Modelos Generativos de Imagem irão fazer o trabalho de utilizar controlnets para gerar uma imagem realistas desses mesmos atores, mas dentro da roupagem do filme, roupagem essa que poderá ser editada pelo figurinista posteriormente. Essas cenas 3D darão espaço à toda produção trabalhar remotamente, em tempo real. O diretor de fotografia poderá editar os angulos, planos e iluminação do filme inteiro até mesmo minutos antes do lançamento oficial, ou até mesmo depois, quando, por exemplo, o filme for relançado numa versão comemorativa com uma roupagem de natal.
Todos os processos precisam estar dentro de uma mesma plataforma. A edição, montagem, efeitos visuais, animação 2D e 3D, assim como a performance dos atores, câmeras, iluminação. Atualmente a ferramente que vejo como maior promessa para esse tipo de interação é a Unreal Engine, uma ferramenta para desenvolvimento de jogos que tem se destacado na produção cinematográfica.
Após os atores (reais ou IA) interpretarem seus personagens e salvarem sua performance, após o diretor junto com o diretor de fotografia posicionar as cameras e ajustar a iluminação, após a direção de arte decorar e refinar o visual de todas as cenas, os músicos podem entrar nas cenas para criar trilhas sonoras binaurais, sonoplastas vão adicionar e desenhar o som das cenas como nunca antes, com a possibilidade da reflexão de ondas sonoras simuladas como na vida real utilizando Ray-tracing sonoro. Montadores poderam refinar a edição do filme, e artistas de efeitos especiais poderão acessar as cenas para criar simulações e animações especificas para cada cena. Após tudo pronto, o diretor poderá renderizar o filme para que fique ainda mais realista, utilizando um misto de materiais neurais, gausian-splating e modelos generativos.
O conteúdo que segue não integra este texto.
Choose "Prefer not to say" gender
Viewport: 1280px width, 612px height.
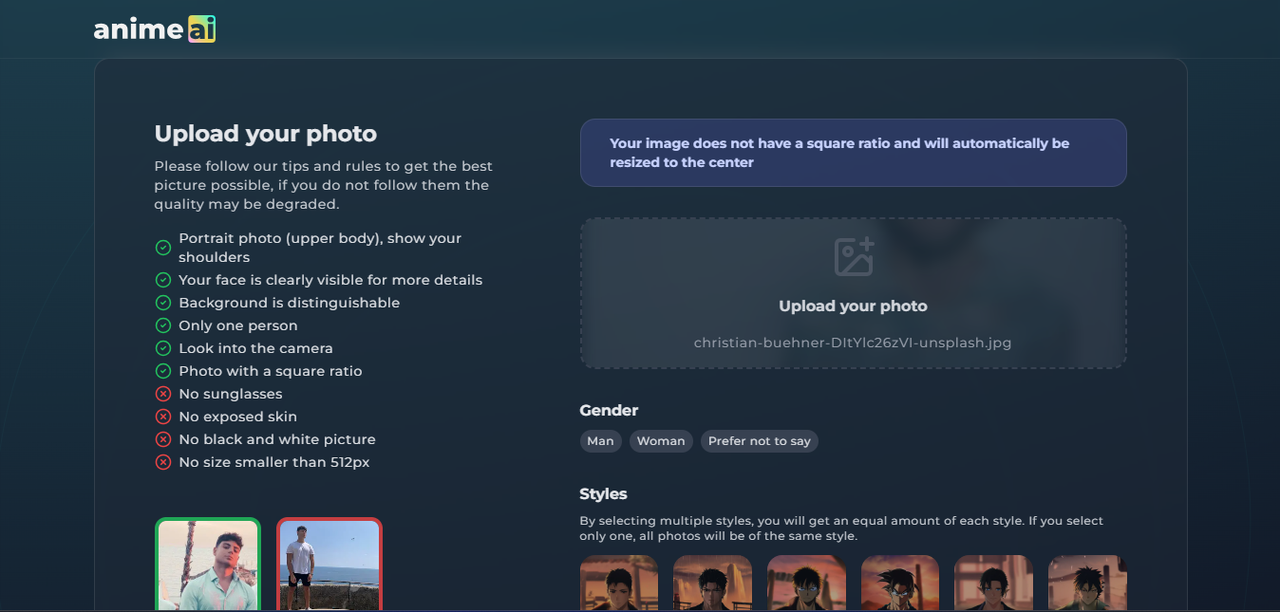click(759, 441)
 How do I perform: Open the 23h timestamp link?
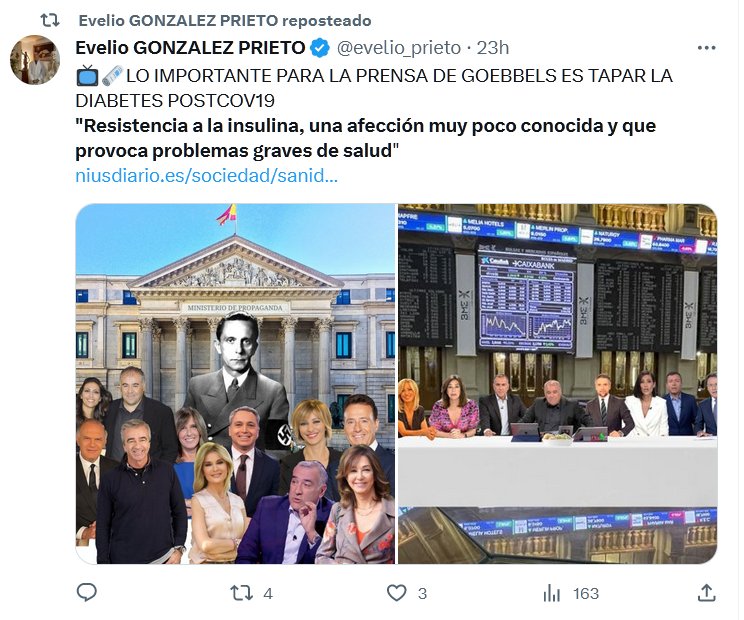493,48
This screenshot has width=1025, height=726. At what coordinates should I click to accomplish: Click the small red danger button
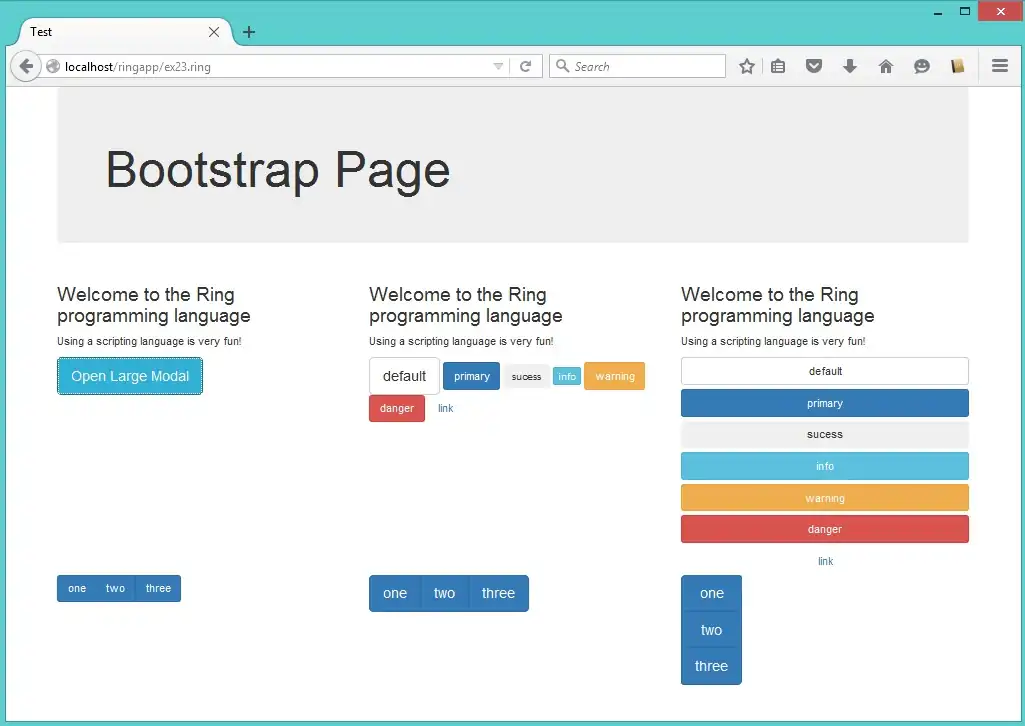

Esse processo de desenvolvimento poderá ser rápido, dentro de alguns dias um longa-metragem inteiro já estaria pronto para sua primeira exibição, mas esse não seria o único modelo posível. Outra maneira de criar um filme de IA seria mais parecida com uma sessão de teatro, tornando todo o processo ainda mais rápido. Atores performam todas as cenas em sequencia dentro de uma arena cercada por algumas câmeras, com esses dados será possível gerar uma cena 3D animada e editável e a partir disso os mesmos passos podem se repetir, ou até mesmo serem gerados automaticamente a partir de referências ou um prompt detalhado. Assim, grupos de teatro poderão gerar produtos audiovisuais de forma rápida e sem muitos custos. Esse processo permite por exemplo que seja criado um filme de improvisso, apenas com o talento de um grupo de bons atores.
Portanto, ao olharmos para o futuro do cinema, percebemos que a revolução iniciada pelos irmãos Lumière continua viva, agora alimentada pela inteligência artificial e pelas possibilidades ilimitadas da tecnologia imersiva. Mais do que nunca, criatividade e inovação serão as forças impulsionadoras dessa nova era audiovisual, em que filmes deixarão de ser apenas experiências passivas para se tornarem aventuras interativas, personalizadas e profundamente impactantes. Estamos à beira de uma transformação radical, um novo horizonte onde o limite entre realidade e ficção será cada vez mais tênue e o cinema continuará cumprindo sua missão essencial: criar memórias, moldar culturas e desafiar nossa imaginação.